Pixel coordinate grounding data:
● ● ● ●

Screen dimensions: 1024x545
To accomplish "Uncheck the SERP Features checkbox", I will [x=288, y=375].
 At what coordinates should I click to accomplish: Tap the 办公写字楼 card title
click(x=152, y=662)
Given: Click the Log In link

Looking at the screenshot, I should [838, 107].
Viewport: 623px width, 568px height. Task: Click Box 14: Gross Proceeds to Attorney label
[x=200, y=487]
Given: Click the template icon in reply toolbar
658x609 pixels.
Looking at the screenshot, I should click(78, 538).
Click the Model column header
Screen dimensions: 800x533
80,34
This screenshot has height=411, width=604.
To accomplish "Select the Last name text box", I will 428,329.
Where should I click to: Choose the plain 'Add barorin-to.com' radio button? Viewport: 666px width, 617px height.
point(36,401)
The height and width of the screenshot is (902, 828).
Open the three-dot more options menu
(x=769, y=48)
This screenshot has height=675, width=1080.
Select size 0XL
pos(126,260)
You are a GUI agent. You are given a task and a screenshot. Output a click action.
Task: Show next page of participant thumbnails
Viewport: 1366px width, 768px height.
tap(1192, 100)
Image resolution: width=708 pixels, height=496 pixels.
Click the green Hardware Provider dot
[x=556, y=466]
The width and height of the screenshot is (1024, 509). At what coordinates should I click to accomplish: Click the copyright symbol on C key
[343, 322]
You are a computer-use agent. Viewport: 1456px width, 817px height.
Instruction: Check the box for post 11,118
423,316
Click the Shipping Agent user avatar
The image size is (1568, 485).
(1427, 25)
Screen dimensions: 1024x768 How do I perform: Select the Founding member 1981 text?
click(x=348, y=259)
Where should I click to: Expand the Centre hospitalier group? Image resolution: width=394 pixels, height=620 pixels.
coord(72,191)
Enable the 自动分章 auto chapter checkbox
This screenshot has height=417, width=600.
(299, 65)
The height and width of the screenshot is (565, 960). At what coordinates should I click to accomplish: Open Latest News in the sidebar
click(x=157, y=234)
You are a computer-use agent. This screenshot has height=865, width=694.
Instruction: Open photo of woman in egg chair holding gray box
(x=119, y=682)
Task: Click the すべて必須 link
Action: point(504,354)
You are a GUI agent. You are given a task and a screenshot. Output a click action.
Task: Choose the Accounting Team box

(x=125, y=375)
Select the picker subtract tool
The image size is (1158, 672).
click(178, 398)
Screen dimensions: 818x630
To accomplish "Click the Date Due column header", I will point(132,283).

● ● ● ●

§ Activity
List, from the entries above, every line in which the word "will" shows up.

§ Output of the exercise
To accomplish "Uncheck the SERP Features checkbox", I will [x=288, y=375].
To accomplish "Select the Last name text box", I will 428,329.
To accomplish "Click the Date Due column header", I will point(132,283).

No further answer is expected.